Le premier m’apprend que deux millions sept cent mille caméras surveillent les britanniques en permanence et qu’un projet, baptisé Spectrum — l’ambiguïté de ce terme en français est révélatrice — surveille tous les déplacements de toutes les voitures analysés à partir de leurs plaques d’immatriculation. N’est-ce pas merveilleux !
Le second est un projet du Ministère français de l’emploi (nous sommes bien dans la même époque et les mêmes fantasmes) permettant d’utiliser tous les fichiers disponibles — et surtout de les croiser }— pour contrôler les chômeurs tricheurs dont on sait, par ailleurs qu’ils sont une infime minorité.
Nous avons tous, aujourd’hui, un clone virtuel qui se construit de l’enregistrement de la multitude des traces que, en ce monde totalitaire du numérique, nous laissons sans cesse autour de nous.
Je parlais hier — ou avant hier, la mémoire proche est aussi pauvre que la lointaine — des rares photographies retrouvées qui attestaient de mon enfance ou de ma famille avant mon enfance et je constate que pour les générations d’aujourd’hui, cette nécessaire reconstruction de l’oubli ne sera certainement plus possible tant notre civilisation — ce terme n’est pas nécessairement à connotation positive — garde partout des traces de notre passage. J’ai ainsi retrouvé, sur les archives du Ministère de la guerre, désormais mises en ligne, les fiches de trois de mes ancêtres morts à la guerre de 14-18 et découvert à cette occasion, avec surprise, que les descendants des frères de ces morts avaient tous hérités, sans exception, de leurs prénoms. Ce fait m’avait été caché. Pudeur, superstition ou bien oubli ? Allez savoir !… Les familles ont des stratégies de survie qui échappent aux individus qui les composent.

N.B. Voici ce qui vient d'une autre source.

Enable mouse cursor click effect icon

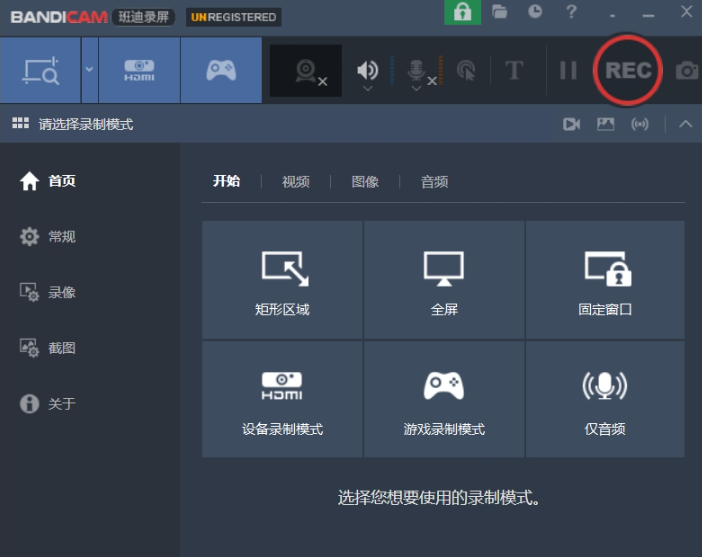[466, 71]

Que sortira-t-il de tout ça ? Les souvenirs des générations futures se constitueront-ils au prix d’un réel manque de liberté des générations actuelles ? Bien que j’avoue préférer les défaillances de ma mémoire, il m’arrive cependant de consulter Internet pour trouver des traces. Ainsi, voulant savoir comment était la cathédrale de Quimper dans mon enfance pour confronter sa réalité à mes souvenirs, je n’ai eu qu’à demander les images correspondantes dans Google pour en obtenir 283 et vérifier que mes souvenirs étaient peu fiables.